Junk insurance or junk reporting?

In the guise of a news story, the New York Times presents a screed against what it calls “junk insurance.” The occasion for the screed is Senator Ted Cruz’s proposal that insurers be allowed to sell plans that that don’t meet Obamacare standards, if they also sell policies that meet these standards. The idea is to give consumers choices.

The Times’ Reed Abelson complains that under this proposal, insurance companies will sell “bare bones” policies, as they have done in the past. These policies may strike the Times as “junk insurance,” but for some consumers they are precisely the insurance they desire.

Years ago, I heard an “off-duty” insurance salesman say that people should only buy insurance to cover risks they cannot bear financially. In other words, buy auto and homeowners insurance, but don’t insure your television or computer.

In the health insurance context, this philosophy militates, for many, in favor of buying insurance that protects against health catastrophes, but doesn’t cover, say, routine visits to the doctor. In other words, insurance with a very high deductible.

I wrote here about my attempt to purchase such insurance for my wife to cover a hole in her French insurance policy. Pre-Obamacare, is was able to do so. Post-Obamcare, I’m not.

To President Obama and the New York Times the insurance we sought is “junk.” To us, it is the insurance we need to buy.

Obamacare doesn’t just bar insurance companies from selling catastrophic plans. It bars them from selling my wife insurance that doesn’t cover childbearing, even though she’s more than 60 years old. It bars them from selling insurance that doesn’t cover substance abuse treatment, even though she’s never abused drugs. And so forth.

The New York Times article glosses over this this matter, focusing instead on a few cases where consumers purchased insurance that didn’t live up to their expectations. In the most extreme case, a man bought a policy that limited payments toward chemotherapy to $1,000 a day, just a small fraction of what that treatment ended up costing him. As result, he was left with nearly $500,000 in unpaid medical bills. The man claimed his insurance agent assured him that the coverage for cancer was adequate.

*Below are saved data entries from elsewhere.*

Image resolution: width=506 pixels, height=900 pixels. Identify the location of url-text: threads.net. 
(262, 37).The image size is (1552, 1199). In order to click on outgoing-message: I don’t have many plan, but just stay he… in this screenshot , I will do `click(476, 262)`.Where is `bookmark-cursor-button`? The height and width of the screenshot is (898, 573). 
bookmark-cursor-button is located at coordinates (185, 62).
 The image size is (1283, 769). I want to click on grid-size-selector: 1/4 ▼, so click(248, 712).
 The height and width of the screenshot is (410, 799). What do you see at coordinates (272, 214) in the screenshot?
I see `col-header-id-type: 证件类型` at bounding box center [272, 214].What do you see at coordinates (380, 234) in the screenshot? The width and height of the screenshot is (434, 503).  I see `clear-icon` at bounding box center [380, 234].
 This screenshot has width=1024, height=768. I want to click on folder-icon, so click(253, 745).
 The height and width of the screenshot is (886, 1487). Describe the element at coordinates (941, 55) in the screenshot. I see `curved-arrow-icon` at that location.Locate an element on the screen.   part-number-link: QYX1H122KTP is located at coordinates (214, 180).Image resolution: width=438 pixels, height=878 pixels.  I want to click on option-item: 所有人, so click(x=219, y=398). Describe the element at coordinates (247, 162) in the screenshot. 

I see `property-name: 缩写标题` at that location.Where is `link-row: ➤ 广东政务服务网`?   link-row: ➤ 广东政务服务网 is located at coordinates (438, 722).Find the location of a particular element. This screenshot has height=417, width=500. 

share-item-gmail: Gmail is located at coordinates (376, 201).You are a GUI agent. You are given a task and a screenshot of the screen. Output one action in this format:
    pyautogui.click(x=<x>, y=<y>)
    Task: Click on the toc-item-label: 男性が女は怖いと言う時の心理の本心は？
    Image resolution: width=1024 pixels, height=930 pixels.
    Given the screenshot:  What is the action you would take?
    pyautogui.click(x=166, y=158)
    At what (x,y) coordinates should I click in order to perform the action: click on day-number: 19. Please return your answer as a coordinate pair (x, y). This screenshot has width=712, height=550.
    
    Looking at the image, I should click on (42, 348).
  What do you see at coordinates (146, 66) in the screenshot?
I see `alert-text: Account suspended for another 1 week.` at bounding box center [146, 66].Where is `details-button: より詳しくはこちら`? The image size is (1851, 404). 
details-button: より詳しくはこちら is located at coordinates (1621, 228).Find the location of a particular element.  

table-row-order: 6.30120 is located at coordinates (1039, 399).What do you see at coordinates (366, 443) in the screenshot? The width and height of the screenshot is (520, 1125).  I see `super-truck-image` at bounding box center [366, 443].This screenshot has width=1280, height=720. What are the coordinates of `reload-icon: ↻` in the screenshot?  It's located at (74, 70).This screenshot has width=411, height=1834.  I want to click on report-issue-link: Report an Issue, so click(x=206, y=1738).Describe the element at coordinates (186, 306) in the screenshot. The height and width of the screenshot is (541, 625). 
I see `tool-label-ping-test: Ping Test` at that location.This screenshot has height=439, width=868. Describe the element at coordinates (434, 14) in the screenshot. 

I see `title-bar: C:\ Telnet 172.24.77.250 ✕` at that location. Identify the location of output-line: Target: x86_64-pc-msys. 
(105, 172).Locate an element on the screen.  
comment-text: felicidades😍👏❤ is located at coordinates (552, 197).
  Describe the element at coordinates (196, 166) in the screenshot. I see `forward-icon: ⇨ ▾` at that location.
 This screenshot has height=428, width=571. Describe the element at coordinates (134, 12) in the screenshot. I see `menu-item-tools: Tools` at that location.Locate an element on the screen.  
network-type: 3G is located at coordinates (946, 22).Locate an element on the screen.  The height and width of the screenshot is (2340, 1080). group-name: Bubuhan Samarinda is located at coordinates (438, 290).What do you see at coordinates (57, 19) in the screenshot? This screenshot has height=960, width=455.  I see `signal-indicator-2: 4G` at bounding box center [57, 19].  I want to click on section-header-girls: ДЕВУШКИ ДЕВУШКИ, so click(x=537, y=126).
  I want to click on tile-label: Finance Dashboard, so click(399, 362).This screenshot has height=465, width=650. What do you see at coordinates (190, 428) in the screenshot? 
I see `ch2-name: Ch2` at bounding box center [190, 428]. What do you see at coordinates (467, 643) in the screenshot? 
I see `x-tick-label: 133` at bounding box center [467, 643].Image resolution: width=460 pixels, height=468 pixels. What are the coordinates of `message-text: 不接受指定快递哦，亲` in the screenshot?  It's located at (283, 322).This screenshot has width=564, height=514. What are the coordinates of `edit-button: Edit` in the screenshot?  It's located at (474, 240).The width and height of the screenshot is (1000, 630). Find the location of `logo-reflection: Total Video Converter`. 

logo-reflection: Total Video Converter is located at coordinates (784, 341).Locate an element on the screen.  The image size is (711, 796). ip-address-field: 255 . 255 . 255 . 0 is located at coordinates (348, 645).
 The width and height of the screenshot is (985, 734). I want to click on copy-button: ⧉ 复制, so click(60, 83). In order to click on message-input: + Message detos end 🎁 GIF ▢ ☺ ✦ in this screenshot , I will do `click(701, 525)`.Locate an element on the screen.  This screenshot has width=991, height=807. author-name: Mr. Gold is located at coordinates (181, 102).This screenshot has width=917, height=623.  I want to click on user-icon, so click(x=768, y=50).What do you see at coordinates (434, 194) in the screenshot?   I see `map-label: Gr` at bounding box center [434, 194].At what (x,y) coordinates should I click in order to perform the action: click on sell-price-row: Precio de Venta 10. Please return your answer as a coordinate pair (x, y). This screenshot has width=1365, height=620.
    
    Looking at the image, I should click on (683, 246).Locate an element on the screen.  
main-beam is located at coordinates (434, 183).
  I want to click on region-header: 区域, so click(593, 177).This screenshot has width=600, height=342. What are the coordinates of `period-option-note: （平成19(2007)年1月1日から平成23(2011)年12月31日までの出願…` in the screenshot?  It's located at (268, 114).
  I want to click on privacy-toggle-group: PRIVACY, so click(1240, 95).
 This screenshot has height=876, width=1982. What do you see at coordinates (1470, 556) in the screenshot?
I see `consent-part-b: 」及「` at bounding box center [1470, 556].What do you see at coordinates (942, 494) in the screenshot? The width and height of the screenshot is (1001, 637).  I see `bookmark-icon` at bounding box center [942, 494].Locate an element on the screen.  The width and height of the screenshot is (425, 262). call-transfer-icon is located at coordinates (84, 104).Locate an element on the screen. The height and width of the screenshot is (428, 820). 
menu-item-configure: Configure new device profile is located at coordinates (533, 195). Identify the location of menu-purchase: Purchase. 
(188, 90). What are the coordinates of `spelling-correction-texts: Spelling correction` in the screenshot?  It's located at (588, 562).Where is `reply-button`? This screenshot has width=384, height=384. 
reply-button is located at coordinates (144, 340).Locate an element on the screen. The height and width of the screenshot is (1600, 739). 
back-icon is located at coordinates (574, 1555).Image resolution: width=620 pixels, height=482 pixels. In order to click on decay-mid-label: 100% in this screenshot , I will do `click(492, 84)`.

Should Americans be barred from buying insurance policies they want because other Americans don’t take the time to figure out what their policies say? I don’t think so.

In any event, there’s a middle ground between not permitting the sale of health insurance that doesn’t meet Obamacare ridiculous (for many people) standards and permitting the sale of any conceivable policy. One could regulate against a policy that is grossly inadequate when it comes to treating cancer without requiring policies that cover childbearing costs for 60 year-old women. The Times makes it sound like the only options are Obamacare or scam insurance.

In reality, extreme cases like the ones the Times describes aren’t aren’t the reason the left wants to make people pay for insurance features they don’t need. Scam insurance is not the concern. The real reason is that paying for these features provides the funds used to subsidize insurance for people who aren’t poor but aren’t well off either (the poor are covered by Medicaid and were pre-Obamacare).

That’s the essence of Obamacare: get random people to pay for more health insurance than they need in order to subsidize health insurance for other people. Any Obamacare legislation that doesn’t overturn this regime should not be considered true repeal.